=== YOUR GOAL ===
Please retype the records that appear below, exactly and in full.
▽
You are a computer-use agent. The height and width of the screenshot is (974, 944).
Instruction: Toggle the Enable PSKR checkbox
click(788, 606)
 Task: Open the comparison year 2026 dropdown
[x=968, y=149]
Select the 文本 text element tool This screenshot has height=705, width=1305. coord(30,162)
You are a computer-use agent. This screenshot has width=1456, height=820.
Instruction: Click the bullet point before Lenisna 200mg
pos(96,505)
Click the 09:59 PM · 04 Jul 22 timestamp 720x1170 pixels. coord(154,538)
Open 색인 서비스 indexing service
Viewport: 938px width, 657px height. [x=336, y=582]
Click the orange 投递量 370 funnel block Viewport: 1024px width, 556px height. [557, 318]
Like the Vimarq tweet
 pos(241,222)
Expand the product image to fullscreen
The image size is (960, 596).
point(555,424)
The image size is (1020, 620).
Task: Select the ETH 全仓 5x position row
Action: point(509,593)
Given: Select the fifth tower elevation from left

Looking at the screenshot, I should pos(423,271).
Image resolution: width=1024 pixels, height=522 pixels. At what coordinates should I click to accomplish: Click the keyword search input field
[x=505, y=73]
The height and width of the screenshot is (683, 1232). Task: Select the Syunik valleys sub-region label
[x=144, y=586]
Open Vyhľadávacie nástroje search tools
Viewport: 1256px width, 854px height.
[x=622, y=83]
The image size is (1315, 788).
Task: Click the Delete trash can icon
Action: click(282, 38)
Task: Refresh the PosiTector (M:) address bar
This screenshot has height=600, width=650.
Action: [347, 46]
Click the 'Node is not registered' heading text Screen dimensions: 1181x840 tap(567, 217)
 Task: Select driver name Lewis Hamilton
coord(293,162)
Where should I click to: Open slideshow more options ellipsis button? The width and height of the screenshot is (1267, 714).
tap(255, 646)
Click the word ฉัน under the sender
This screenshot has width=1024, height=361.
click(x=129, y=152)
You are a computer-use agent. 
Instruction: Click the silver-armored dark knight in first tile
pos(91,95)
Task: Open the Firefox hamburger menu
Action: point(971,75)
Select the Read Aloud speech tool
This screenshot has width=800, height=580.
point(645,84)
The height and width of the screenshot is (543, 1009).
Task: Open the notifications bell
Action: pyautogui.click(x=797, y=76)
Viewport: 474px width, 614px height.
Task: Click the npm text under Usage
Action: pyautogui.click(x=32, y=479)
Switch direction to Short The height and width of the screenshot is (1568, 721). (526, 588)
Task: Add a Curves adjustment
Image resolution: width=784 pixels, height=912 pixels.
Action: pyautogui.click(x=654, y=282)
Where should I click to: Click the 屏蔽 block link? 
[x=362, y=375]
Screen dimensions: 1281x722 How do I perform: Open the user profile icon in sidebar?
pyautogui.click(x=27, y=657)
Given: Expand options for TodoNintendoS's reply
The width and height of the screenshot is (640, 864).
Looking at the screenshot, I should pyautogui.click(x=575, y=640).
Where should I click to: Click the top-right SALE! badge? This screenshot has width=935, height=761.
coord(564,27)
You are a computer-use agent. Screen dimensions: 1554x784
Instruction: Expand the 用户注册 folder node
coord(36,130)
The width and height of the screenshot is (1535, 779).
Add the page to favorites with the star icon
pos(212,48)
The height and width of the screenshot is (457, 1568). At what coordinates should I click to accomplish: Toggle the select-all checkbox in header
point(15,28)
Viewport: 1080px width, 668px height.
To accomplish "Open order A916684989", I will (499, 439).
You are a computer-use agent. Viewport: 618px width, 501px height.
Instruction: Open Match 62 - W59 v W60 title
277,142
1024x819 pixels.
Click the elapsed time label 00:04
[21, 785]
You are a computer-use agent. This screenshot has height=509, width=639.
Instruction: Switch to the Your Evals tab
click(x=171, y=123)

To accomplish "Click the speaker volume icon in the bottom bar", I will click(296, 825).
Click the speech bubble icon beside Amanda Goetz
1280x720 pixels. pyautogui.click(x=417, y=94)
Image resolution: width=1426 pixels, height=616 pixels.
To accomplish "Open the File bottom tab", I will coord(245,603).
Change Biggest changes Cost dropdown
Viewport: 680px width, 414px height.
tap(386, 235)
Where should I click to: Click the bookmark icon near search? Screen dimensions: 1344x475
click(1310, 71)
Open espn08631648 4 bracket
△
=== RESPONSE TO THE EXERCISE ===
You are a computer-use agent. The height and width of the screenshot is (974, 944).
Instruction: Toggle the Enable PSKR checkbox
click(788, 606)
 Task: Open the comparison year 2026 dropdown
[x=968, y=149]
Select the 文本 text element tool This screenshot has height=705, width=1305. coord(30,162)
You are a computer-use agent. This screenshot has width=1456, height=820.
Instruction: Click the bullet point before Lenisna 200mg
pos(96,505)
Click the 09:59 PM · 04 Jul 22 timestamp 720x1170 pixels. coord(154,538)
Open 색인 서비스 indexing service
Viewport: 938px width, 657px height. [x=336, y=582]
Click the orange 投递量 370 funnel block Viewport: 1024px width, 556px height. [557, 318]
Like the Vimarq tweet
 pos(241,222)
Expand the product image to fullscreen
The image size is (960, 596).
point(555,424)
The image size is (1020, 620).
Task: Select the ETH 全仓 5x position row
Action: point(509,593)
Given: Select the fifth tower elevation from left

Looking at the screenshot, I should pos(423,271).
Image resolution: width=1024 pixels, height=522 pixels. At what coordinates should I click to accomplish: Click the keyword search input field
[x=505, y=73]
The height and width of the screenshot is (683, 1232). Task: Select the Syunik valleys sub-region label
[x=144, y=586]
Open Vyhľadávacie nástroje search tools
Viewport: 1256px width, 854px height.
[x=622, y=83]
The image size is (1315, 788).
Task: Click the Delete trash can icon
Action: click(282, 38)
Task: Refresh the PosiTector (M:) address bar
This screenshot has height=600, width=650.
Action: [347, 46]
Click the 'Node is not registered' heading text Screen dimensions: 1181x840 tap(567, 217)
 Task: Select driver name Lewis Hamilton
coord(293,162)
Where should I click to: Open slideshow more options ellipsis button? The width and height of the screenshot is (1267, 714).
tap(255, 646)
Click the word ฉัน under the sender
This screenshot has width=1024, height=361.
click(x=129, y=152)
You are a computer-use agent. 
Instruction: Click the silver-armored dark knight in first tile
pos(91,95)
Task: Open the Firefox hamburger menu
Action: point(971,75)
Select the Read Aloud speech tool
This screenshot has width=800, height=580.
point(645,84)
The height and width of the screenshot is (543, 1009).
Task: Open the notifications bell
Action: pyautogui.click(x=797, y=76)
Viewport: 474px width, 614px height.
Task: Click the npm text under Usage
Action: pyautogui.click(x=32, y=479)
Switch direction to Short The height and width of the screenshot is (1568, 721). (526, 588)
Task: Add a Curves adjustment
Image resolution: width=784 pixels, height=912 pixels.
Action: pyautogui.click(x=654, y=282)
Where should I click to: Click the 屏蔽 block link? 
[x=362, y=375]
Screen dimensions: 1281x722 How do I perform: Open the user profile icon in sidebar?
pyautogui.click(x=27, y=657)
Given: Expand options for TodoNintendoS's reply
The width and height of the screenshot is (640, 864).
Looking at the screenshot, I should pyautogui.click(x=575, y=640).
Where should I click to: Click the top-right SALE! badge? This screenshot has width=935, height=761.
coord(564,27)
You are a computer-use agent. Screen dimensions: 1554x784
Instruction: Expand the 用户注册 folder node
coord(36,130)
The width and height of the screenshot is (1535, 779).
Add the page to favorites with the star icon
pos(212,48)
The height and width of the screenshot is (457, 1568). At what coordinates should I click to accomplish: Toggle the select-all checkbox in header
point(15,28)
Viewport: 1080px width, 668px height.
To accomplish "Open order A916684989", I will (499, 439).
You are a computer-use agent. Viewport: 618px width, 501px height.
Instruction: Open Match 62 - W59 v W60 title
277,142
1024x819 pixels.
Click the elapsed time label 00:04
[21, 785]
You are a computer-use agent. This screenshot has height=509, width=639.
Instruction: Switch to the Your Evals tab
click(x=171, y=123)

To accomplish "Click the speaker volume icon in the bottom bar", I will click(296, 825).
Click the speech bubble icon beside Amanda Goetz
1280x720 pixels. pyautogui.click(x=417, y=94)
Image resolution: width=1426 pixels, height=616 pixels.
To accomplish "Open the File bottom tab", I will coord(245,603).
Change Biggest changes Cost dropdown
Viewport: 680px width, 414px height.
tap(386, 235)
Where should I click to: Click the bookmark icon near search? Screen dimensions: 1344x475
click(1310, 71)
Open espn08631648 4 bracket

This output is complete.